ウェンディはキャンディを舌で転がして頬に入れたあと、そっと唇を手で押えた。柔らかな感触が未だに残っていて顔が熱くなり、ぷしゅっと湯気が立ち上る。
(恋愛指南書、イーサン様が書いた方がいいのでは……!?)
そんなこんなで午前中は仕事に没頭し、午後はドレスを着替えて屋敷の敷地内に佇む講堂へ向かった。
講堂には、大勢の女性が集まっていて、ウェンディが登壇するのをまだかまだかと待ちわびていた。今まで屋外の噴水広場で行われていた週末の朗読会だが、この講堂に開催場所を移したのだ。この講堂は、イーサンの意向で建てられた。
ウェンディが壇上に上がると、客たちは拍手で彼女を出迎えた。片手に本を持ったウェンディは挨拶をしてから、聴衆に語りかける。
「私はずっと……物語の主人公みたいになりたいと思っていました。
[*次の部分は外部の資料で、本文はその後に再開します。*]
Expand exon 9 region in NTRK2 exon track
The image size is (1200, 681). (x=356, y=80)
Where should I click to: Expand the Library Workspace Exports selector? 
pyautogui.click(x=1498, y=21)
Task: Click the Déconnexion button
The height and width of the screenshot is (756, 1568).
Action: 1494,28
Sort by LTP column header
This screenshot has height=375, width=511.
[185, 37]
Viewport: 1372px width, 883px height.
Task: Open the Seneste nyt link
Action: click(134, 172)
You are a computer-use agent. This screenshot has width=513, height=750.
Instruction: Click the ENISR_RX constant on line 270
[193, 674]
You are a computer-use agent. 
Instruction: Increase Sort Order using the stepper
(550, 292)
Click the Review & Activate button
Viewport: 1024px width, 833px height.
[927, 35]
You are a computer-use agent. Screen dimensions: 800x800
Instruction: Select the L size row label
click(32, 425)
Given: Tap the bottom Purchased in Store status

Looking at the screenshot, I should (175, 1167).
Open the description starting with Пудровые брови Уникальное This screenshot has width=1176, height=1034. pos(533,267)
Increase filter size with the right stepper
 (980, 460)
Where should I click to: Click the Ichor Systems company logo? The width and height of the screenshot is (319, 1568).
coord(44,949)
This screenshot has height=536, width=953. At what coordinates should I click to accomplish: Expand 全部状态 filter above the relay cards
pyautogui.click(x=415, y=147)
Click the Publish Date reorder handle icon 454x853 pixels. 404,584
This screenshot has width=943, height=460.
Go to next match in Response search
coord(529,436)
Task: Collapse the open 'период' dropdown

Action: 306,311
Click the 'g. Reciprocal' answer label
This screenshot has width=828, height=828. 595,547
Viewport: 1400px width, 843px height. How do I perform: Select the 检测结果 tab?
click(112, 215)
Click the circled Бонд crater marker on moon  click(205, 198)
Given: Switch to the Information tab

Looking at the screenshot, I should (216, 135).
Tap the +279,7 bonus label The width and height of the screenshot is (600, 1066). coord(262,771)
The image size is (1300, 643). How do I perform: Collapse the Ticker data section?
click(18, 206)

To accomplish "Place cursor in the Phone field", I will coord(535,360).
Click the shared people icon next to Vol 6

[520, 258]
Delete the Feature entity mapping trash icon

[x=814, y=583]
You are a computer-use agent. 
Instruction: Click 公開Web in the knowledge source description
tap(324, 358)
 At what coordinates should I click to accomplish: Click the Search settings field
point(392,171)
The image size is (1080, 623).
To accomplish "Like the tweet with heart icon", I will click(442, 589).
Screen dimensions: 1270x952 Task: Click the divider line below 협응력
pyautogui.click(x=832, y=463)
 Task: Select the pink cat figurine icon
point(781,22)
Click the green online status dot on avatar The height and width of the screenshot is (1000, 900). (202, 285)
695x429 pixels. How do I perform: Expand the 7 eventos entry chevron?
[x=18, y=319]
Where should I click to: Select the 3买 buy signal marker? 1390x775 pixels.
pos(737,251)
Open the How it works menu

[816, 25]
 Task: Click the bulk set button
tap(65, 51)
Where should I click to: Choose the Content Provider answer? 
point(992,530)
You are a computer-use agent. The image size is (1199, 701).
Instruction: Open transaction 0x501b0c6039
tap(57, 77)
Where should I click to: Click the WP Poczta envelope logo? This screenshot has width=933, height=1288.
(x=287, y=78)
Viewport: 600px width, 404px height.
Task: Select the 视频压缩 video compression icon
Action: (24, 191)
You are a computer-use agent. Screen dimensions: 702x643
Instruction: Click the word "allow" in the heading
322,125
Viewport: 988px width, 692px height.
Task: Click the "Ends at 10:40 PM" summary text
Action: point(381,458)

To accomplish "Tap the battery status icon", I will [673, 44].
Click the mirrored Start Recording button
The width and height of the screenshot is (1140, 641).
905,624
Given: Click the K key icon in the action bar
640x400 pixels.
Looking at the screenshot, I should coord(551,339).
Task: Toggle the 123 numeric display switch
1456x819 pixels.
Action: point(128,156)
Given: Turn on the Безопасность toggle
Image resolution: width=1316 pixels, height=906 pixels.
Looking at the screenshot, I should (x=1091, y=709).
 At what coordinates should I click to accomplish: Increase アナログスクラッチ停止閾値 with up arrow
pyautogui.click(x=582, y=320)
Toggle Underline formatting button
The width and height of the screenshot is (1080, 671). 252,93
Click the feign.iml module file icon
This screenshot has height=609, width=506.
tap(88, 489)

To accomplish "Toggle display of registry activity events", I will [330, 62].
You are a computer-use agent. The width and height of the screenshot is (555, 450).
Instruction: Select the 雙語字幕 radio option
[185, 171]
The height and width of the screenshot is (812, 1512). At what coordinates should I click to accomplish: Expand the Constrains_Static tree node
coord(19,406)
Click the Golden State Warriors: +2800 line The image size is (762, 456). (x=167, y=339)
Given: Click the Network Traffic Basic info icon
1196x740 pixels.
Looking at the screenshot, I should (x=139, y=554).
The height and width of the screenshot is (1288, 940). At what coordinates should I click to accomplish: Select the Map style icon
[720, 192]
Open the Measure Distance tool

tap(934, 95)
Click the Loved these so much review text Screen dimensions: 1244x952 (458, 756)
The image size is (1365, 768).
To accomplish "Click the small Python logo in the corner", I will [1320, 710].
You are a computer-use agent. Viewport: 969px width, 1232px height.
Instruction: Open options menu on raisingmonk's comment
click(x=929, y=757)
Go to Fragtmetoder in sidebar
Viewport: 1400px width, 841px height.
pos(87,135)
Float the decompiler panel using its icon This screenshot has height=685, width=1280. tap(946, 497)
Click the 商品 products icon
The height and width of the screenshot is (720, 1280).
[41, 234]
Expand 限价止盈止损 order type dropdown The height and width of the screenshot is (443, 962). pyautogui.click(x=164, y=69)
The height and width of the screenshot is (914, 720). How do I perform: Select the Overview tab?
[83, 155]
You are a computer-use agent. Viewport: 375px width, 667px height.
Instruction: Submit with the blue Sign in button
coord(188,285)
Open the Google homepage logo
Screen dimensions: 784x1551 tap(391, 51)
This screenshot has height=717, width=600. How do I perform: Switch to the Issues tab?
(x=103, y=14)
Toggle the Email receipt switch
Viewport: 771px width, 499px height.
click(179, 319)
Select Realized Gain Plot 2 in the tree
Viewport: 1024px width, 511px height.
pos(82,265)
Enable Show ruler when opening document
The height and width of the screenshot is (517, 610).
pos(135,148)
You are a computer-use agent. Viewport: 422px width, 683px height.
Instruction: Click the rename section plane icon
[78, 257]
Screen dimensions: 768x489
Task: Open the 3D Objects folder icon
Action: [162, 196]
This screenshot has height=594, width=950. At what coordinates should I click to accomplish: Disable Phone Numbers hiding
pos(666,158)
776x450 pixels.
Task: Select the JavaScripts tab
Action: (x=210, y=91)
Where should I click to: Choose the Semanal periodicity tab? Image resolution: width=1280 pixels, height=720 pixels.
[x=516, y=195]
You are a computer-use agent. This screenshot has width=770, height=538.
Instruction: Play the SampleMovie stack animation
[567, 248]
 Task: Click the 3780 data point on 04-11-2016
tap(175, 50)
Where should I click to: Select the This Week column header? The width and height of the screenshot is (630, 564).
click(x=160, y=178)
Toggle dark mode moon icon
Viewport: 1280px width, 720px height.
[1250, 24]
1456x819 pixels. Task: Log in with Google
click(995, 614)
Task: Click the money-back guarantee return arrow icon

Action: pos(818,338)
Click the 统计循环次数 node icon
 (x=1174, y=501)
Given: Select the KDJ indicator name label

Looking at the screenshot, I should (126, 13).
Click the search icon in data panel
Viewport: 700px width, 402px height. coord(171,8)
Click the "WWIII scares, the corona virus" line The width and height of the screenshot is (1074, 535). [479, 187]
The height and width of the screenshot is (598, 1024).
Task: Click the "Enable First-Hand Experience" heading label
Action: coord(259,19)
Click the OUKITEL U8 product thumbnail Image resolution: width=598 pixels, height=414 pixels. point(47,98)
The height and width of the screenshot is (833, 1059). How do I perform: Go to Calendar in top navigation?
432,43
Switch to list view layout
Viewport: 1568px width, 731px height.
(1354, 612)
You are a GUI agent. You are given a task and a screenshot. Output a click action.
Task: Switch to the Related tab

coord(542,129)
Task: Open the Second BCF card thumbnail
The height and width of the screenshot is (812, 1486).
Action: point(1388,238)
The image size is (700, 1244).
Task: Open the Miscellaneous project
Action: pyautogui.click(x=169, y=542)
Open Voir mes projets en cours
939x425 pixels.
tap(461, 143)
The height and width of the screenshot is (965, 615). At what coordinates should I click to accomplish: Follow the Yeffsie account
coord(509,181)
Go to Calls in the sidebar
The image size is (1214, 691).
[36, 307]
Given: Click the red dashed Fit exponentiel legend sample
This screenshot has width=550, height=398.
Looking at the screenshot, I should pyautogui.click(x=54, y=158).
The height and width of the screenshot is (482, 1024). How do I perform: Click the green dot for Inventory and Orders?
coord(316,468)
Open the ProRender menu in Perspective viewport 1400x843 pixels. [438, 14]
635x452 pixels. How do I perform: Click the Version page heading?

でも今は、どんな人生も、美しくて、愛おしくて、特別なものに見えます」
見目麗しい王国のお姫さまでなくても、世界を救えるほどの偉大な魔法使いでなくてもいい。
ウェンディはウェンディのままで、自分の人生を懸命に歩んでいき、日々の些細な出来事を噛み締めていきたいと思う。
「物語のような出来事は、どこにでも転がっています。ここにおられるおひとりおひとりの人生が、一冊の本では描ききれない尊い物語なんです」
ウェンディは持ってきた本を開いて朗読を始める。
「今日も物語を語りましょう。『嫌われ者の王子様』が恋をして幸せになる、特別な物語を……」
◇◇◇
ナーセリテイル公爵夫妻は、本好きで有名だった。国立図書館に匹敵する蔵書数の私有図書館を、庶民のために無償で解放した。公爵は時々、本を読めるようにと自ら領地の子どもたちに文字の読み方を教えることもあった。
また、公爵は結婚する前から、有名作家である妻の熱心なファンで、変装して朗読界やサイン会に通うほどの気合と熱量の持ち主だった。
公爵邸の講堂では週に一度、ウェンディの朗読会が行われ、主婦が家事の途中で抜け出して彼女の物語を聞きに訪れた。
そして、公爵は誰よりも熱心に、妻の語りに耳を傾けていたとか。